Q1 2005. The OCC’s quarterly report on bank derivatives activities and trading revenues is based on call report information provided by U.S. insured commercial banks. The notional amount of derivatives in insured commercial bank portfolios increased by $3.2 trillion in the first quarter, to $91.1 trillion.

July 1st is the start of Q2 reporting.
 
Just a small bounce yesterday ( you probably blinked and missed it )
Hows about a bigger bounce today ?? :idea:
 
Dow Pre open is near yesterdays highs - currently at 10326. A nice bounce off 10250 if you ask me.

So far this level of support at 10250 appears to be holding, but I don't think we've seen the last of it being tested - just yet.
 
sorry for out of context query - but all the gurus seem to be concentrated on this thread ;-)
planning to buy a book for tech analysis - found this one on the "resources" of this website -
"Fibonacci and Gann Applications in Financial Markets: How to Apply Ratios Correctly in Successful Analysis
George MacLean"

pointers/ comments / recommendations would help.

cheers,
karmit
 
JillyB said:
Dow Pre open is near yesterdays highs - currently at 10326. A nice bounce off 10250 if you ask me.

So far this level of support at 10250 appears to be holding, but I don't think we've seen the last of it being tested - just yet.
Agreed, the bounce yestaerday was somewhat unconvincing, and as such I would not be surprised to see another assault on that level soon, Upside should be limited to 380-390. But we'll se what today brings.
 
roguetrader said:
Agreed, the bounce yestaerday was somewhat unconvincing, and as such I would not be surprised to see another assault on that level soon, Upside should be limited to 380-390. But we'll se what today brings.

Where do you get 10380-10390 from.
 
Im looking at between 10360 and 10370, taken from an area of consolidation on Friday. This also relates back to resistance/support level at the beginning of May.

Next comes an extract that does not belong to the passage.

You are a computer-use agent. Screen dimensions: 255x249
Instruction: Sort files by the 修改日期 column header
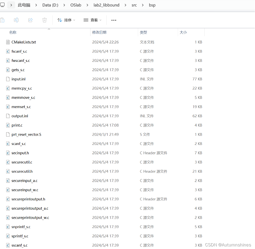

Interesting my R2 on the daily pivot is 10,374.
 
What does everyone have as their key resistance level for today?
I have 10370 as resistance level 2 on the daily pivot system. (level 1 is 10330 and the daily pivot is 10292)
 
Mine is similar - but I trade with CMC, so my figures relate to their prices.

Daily pivot is 10,292
R1 is 10,331
R2 is 10,374
S1 is 10,252

I can't see S2 on the screen, hope this helps.